The Namibian Industrial Property Act, 2012 will finally come into effect on 1 August 2018 and will have far-reaching implications for the protection, use and enforcement of trade mark and other intellectual property rights in Namibia.
This Act provides for the registration and protection and administration of patents, utility model certificates, industrial designs, trade marks, collective marks, certification marks and trade names. It repeals the Patents, Designs, Trade Marks and Copyright Act, 1916, the Patents and Designs Proclamation, 1923 and the Trade Marks in South West Africa Act, 1973, making it one of the most anticipated pieces of intellectual property legislation in Namibia, aimed at ensuring compatibility of national laws with the international legal framework.
The Act provides for the protection of well-known trade marks in Namibia under article 6bis of the Paris Convention. This is an effective manner of providing protection for international brands which are yet to enter the Namibian market.
There has been considerable uncertainty in Namibia regarding the validity and enforceability of registrations filed under international and regional systems, such as the Madrid Protocol and the Banjul Protocol to which Namibia is a signatory. The new Act recognises Namibia's obligations in terms of these systems and provides legislative clarity as to the manner in which they are to be administered within Namibia's borders.
A further noteworthy development is the attachment of trade marks for the purposes of providing security to creditors and to confirm jurisdiction. This is a useful tool when instituting legal proceedings in Namibia against foreigners.
Infringement proceedings under the new Act will now be brought before the newly established Industrial Property Tribunal, consisting of various academics as well as Namibian legal practitioners knowledgeable within the field of intellectual property, which will hopefully result in well-informed, timeous decisions. Decisions of the Tribunal may further be appealed to the High Court of Namibia.

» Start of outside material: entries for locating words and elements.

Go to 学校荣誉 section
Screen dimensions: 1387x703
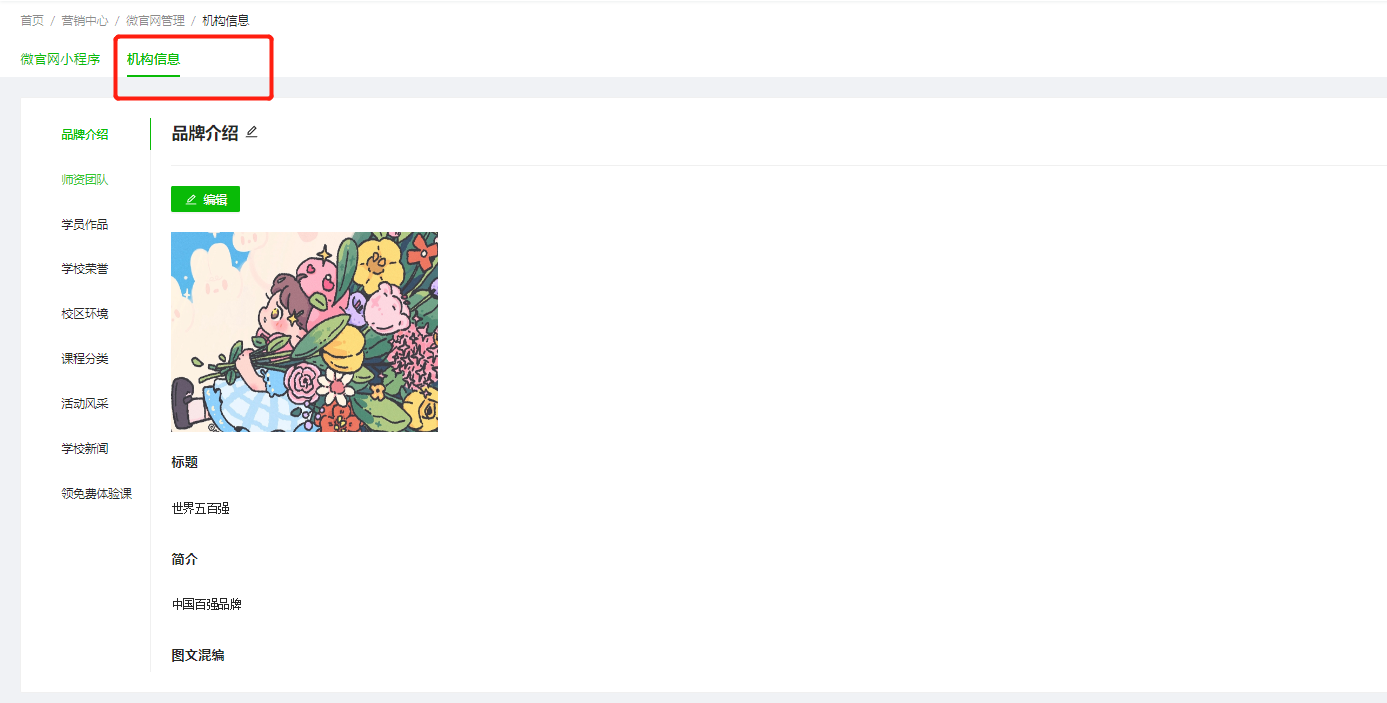pos(85,269)
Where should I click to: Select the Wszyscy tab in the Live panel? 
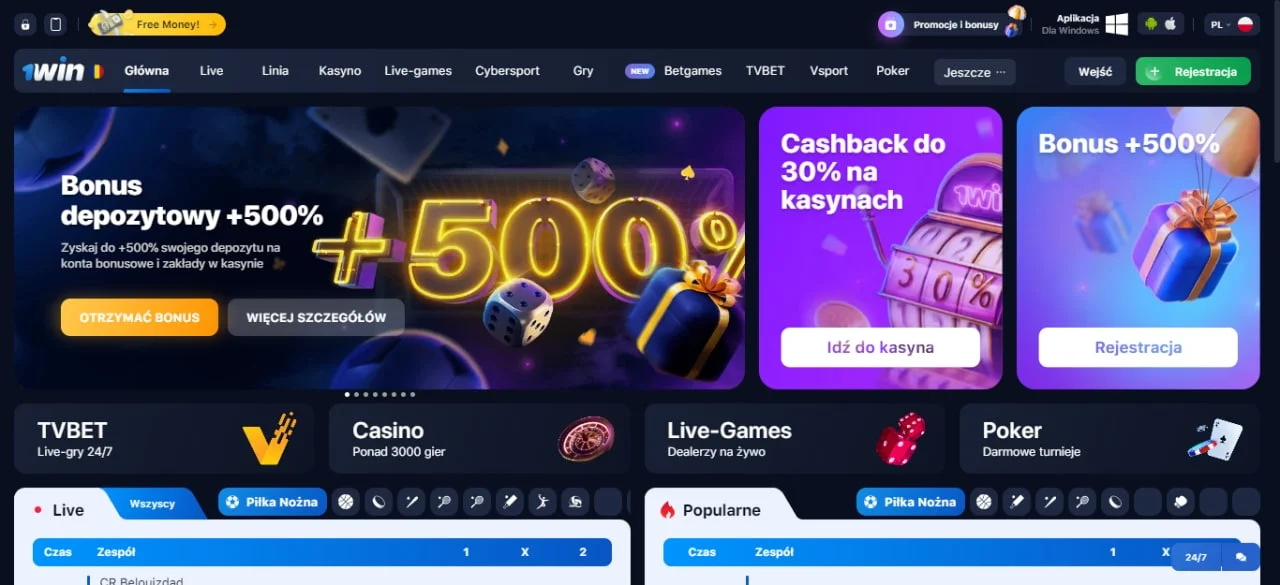tap(152, 504)
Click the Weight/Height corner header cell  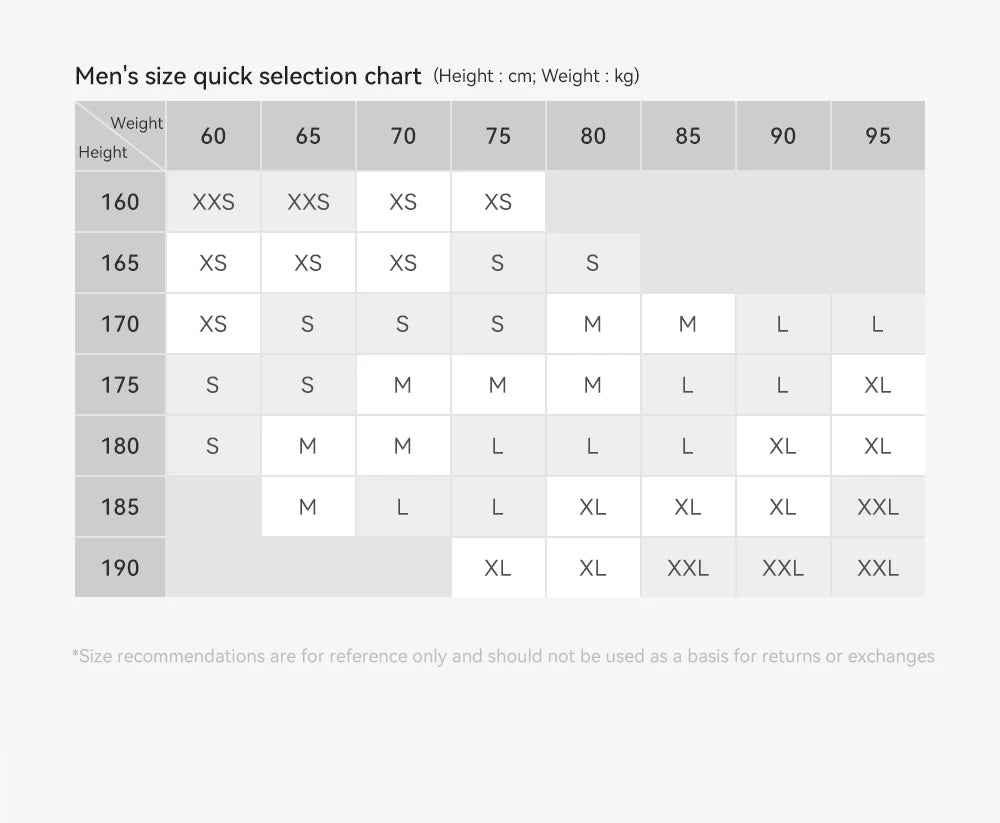[x=120, y=137]
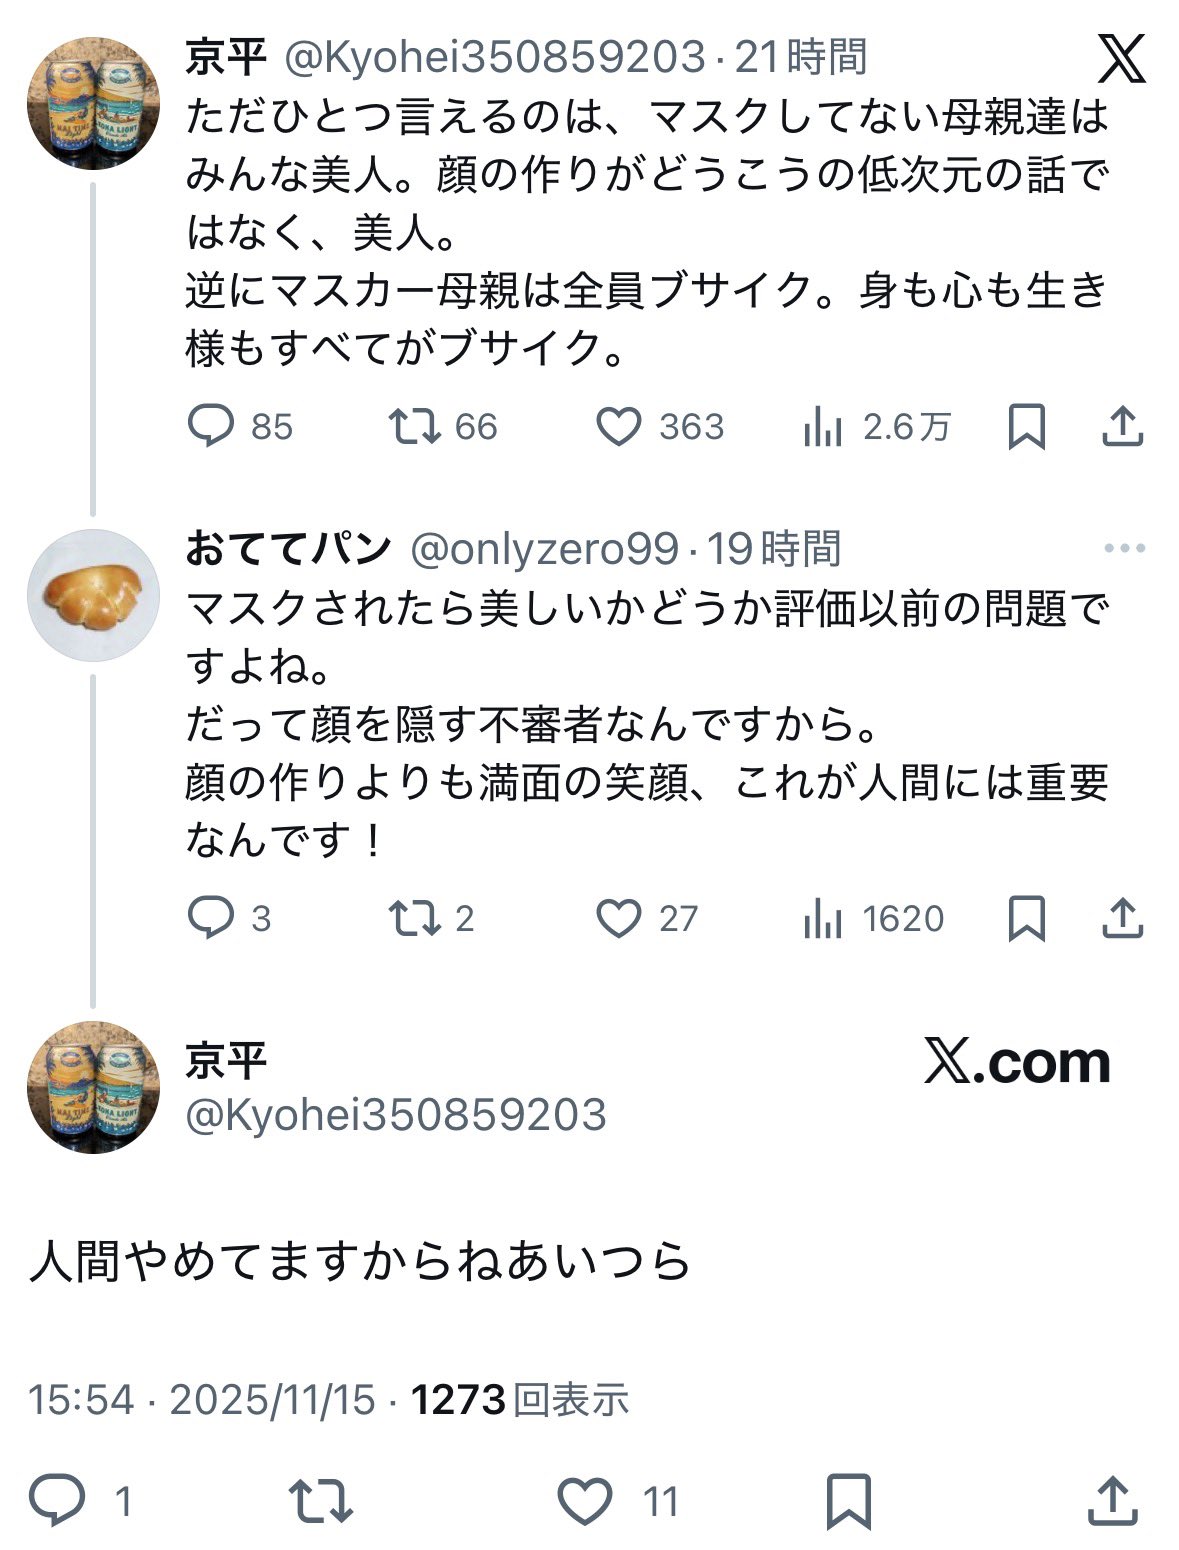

Another noteworthy amendment is the period of non-use which has been amended from five years to three years, effectively making it easier to remove trade marks that are not used in Namibia.
In respect of patents, the Act repeals the Patents and Designs Proclamation, 1923 and provides for the substantive examination of patents, whereas the previous legislation merely provided for a very rudimentary formal examination. The Act further introduces an extended patent term of 20 years. Any patent or design registered prior to the new Act will remain in force for the unexpired portion of the period of protection.
Lastly, the Regulations to the Act provide for revised prescribed forms and an increase of the official fees payable in respect of all forms of intellectual property.
Reviewed by Ilse du Plessis, a director in ENSafrica's intellectual property department.